[Material shown]
- - -

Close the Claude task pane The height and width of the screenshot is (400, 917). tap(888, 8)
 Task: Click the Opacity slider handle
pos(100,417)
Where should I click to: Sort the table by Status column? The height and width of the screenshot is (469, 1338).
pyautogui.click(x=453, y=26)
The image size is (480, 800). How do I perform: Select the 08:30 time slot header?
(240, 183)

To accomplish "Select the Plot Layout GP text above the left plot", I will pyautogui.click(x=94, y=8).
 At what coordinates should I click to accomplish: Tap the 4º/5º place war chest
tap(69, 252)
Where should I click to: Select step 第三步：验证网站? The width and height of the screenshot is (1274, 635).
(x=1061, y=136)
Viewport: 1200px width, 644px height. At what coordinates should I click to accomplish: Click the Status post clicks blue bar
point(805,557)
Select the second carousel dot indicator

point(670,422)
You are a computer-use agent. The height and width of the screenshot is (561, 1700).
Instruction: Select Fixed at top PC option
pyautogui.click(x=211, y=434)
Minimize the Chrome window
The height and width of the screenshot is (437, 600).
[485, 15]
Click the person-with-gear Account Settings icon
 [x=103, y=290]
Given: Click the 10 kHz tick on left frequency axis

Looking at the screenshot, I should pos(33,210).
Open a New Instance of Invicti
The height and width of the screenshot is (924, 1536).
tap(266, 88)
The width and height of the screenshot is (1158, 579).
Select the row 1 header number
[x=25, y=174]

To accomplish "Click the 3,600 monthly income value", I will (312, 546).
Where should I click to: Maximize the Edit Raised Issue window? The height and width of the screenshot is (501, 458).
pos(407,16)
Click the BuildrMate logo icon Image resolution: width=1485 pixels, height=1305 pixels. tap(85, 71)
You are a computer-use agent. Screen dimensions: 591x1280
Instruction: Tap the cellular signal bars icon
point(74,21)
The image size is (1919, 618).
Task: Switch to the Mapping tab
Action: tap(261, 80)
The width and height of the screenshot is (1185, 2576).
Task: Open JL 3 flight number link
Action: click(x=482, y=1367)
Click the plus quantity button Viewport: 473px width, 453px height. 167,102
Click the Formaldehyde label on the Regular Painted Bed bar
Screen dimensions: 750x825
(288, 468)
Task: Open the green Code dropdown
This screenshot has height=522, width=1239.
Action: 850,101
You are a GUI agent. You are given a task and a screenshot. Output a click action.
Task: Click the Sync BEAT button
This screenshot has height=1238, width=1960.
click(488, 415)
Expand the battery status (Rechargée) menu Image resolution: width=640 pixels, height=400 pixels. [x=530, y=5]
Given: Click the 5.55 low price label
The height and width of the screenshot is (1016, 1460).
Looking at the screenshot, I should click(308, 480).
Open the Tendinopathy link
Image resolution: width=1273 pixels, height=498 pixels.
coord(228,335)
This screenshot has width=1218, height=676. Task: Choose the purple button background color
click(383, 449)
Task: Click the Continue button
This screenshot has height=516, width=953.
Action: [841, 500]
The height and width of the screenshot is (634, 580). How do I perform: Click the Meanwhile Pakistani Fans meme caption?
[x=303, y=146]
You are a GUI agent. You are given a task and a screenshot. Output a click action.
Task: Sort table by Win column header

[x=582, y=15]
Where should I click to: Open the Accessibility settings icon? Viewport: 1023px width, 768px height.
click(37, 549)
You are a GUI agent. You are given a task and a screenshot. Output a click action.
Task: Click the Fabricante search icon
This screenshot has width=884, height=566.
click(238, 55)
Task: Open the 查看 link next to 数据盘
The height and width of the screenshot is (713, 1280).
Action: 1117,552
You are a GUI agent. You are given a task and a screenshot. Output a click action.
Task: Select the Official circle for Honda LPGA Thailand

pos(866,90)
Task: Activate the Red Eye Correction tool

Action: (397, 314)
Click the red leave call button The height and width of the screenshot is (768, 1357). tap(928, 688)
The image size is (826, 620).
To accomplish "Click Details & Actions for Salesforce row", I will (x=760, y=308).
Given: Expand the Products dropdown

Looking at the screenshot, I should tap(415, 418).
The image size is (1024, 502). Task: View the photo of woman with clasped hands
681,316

- - -

[What to do] Set down each line of the material above without a single alteration.

[Solution]
Close the Claude task pane The height and width of the screenshot is (400, 917). tap(888, 8)
 Task: Click the Opacity slider handle
pos(100,417)
Where should I click to: Sort the table by Status column? The height and width of the screenshot is (469, 1338).
pyautogui.click(x=453, y=26)
The image size is (480, 800). How do I perform: Select the 08:30 time slot header?
(240, 183)

To accomplish "Select the Plot Layout GP text above the left plot", I will pyautogui.click(x=94, y=8).
 At what coordinates should I click to accomplish: Tap the 4º/5º place war chest
tap(69, 252)
Where should I click to: Select step 第三步：验证网站? The width and height of the screenshot is (1274, 635).
(x=1061, y=136)
Viewport: 1200px width, 644px height. At what coordinates should I click to accomplish: Click the Status post clicks blue bar
point(805,557)
Select the second carousel dot indicator

point(670,422)
You are a computer-use agent. The height and width of the screenshot is (561, 1700).
Instruction: Select Fixed at top PC option
pyautogui.click(x=211, y=434)
Minimize the Chrome window
The height and width of the screenshot is (437, 600).
[485, 15]
Click the person-with-gear Account Settings icon
 [x=103, y=290]
Given: Click the 10 kHz tick on left frequency axis

Looking at the screenshot, I should pos(33,210).
Open a New Instance of Invicti
The height and width of the screenshot is (924, 1536).
tap(266, 88)
The width and height of the screenshot is (1158, 579).
Select the row 1 header number
[x=25, y=174]

To accomplish "Click the 3,600 monthly income value", I will (312, 546).
Where should I click to: Maximize the Edit Raised Issue window? The height and width of the screenshot is (501, 458).
pos(407,16)
Click the BuildrMate logo icon Image resolution: width=1485 pixels, height=1305 pixels. tap(85, 71)
You are a computer-use agent. Screen dimensions: 591x1280
Instruction: Tap the cellular signal bars icon
point(74,21)
The image size is (1919, 618).
Task: Switch to the Mapping tab
Action: tap(261, 80)
The width and height of the screenshot is (1185, 2576).
Task: Open JL 3 flight number link
Action: click(x=482, y=1367)
Click the plus quantity button Viewport: 473px width, 453px height. 167,102
Click the Formaldehyde label on the Regular Painted Bed bar
Screen dimensions: 750x825
(288, 468)
Task: Open the green Code dropdown
This screenshot has height=522, width=1239.
Action: 850,101
You are a GUI agent. You are given a task and a screenshot. Output a click action.
Task: Click the Sync BEAT button
This screenshot has height=1238, width=1960.
click(488, 415)
Expand the battery status (Rechargée) menu Image resolution: width=640 pixels, height=400 pixels. [x=530, y=5]
Given: Click the 5.55 low price label
The height and width of the screenshot is (1016, 1460).
Looking at the screenshot, I should click(308, 480).
Open the Tendinopathy link
Image resolution: width=1273 pixels, height=498 pixels.
coord(228,335)
This screenshot has width=1218, height=676. Task: Choose the purple button background color
click(383, 449)
Task: Click the Continue button
This screenshot has height=516, width=953.
Action: [841, 500]
The height and width of the screenshot is (634, 580). How do I perform: Click the Meanwhile Pakistani Fans meme caption?
[x=303, y=146]
You are a GUI agent. You are given a task and a screenshot. Output a click action.
Task: Sort table by Win column header

[x=582, y=15]
Where should I click to: Open the Accessibility settings icon? Viewport: 1023px width, 768px height.
click(37, 549)
You are a GUI agent. You are given a task and a screenshot. Output a click action.
Task: Click the Fabricante search icon
This screenshot has width=884, height=566.
click(238, 55)
Task: Open the 查看 link next to 数据盘
The height and width of the screenshot is (713, 1280).
Action: 1117,552
You are a GUI agent. You are given a task and a screenshot. Output a click action.
Task: Select the Official circle for Honda LPGA Thailand

pos(866,90)
Task: Activate the Red Eye Correction tool

Action: (397, 314)
Click the red leave call button The height and width of the screenshot is (768, 1357). tap(928, 688)
The image size is (826, 620).
To accomplish "Click Details & Actions for Salesforce row", I will (x=760, y=308).
Given: Expand the Products dropdown

Looking at the screenshot, I should tap(415, 418).
The image size is (1024, 502). Task: View the photo of woman with clasped hands
681,316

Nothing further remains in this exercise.